What you have to do:
What you return must match the listing exactly, with every image removed.
==================================================
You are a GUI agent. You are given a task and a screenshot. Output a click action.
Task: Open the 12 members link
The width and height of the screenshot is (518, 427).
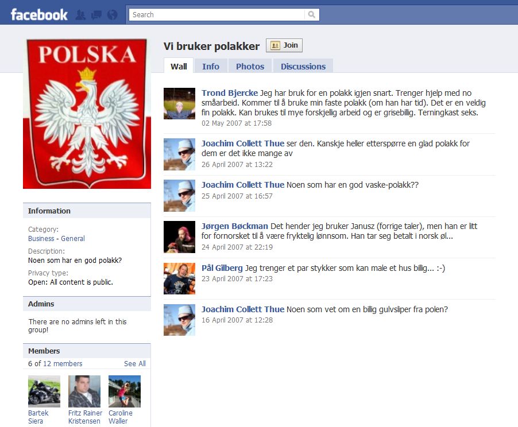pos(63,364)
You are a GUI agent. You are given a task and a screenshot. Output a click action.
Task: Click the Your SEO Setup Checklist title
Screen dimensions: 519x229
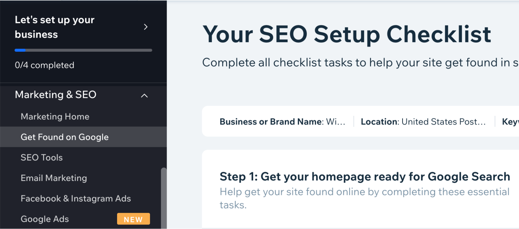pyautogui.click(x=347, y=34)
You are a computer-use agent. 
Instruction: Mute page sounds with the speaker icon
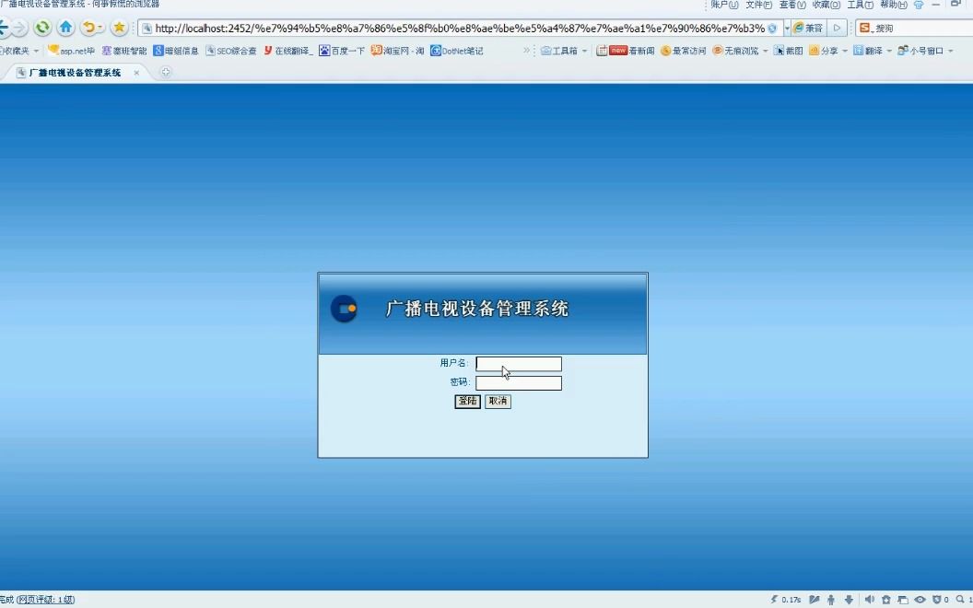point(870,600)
==================================================
Answer to this task:
You are a GUI agent. You are given a task and a screenshot. Output a click action.
Task: Open the 12 members link
The width and height of the screenshot is (518, 427).
pos(63,364)
You are a GUI agent. You are given a task and a screenshot. Output a click action.
Task: Click the Your SEO Setup Checklist title
Screen dimensions: 519x229
pyautogui.click(x=347, y=34)
You are a computer-use agent. 
Instruction: Mute page sounds with the speaker icon
point(870,600)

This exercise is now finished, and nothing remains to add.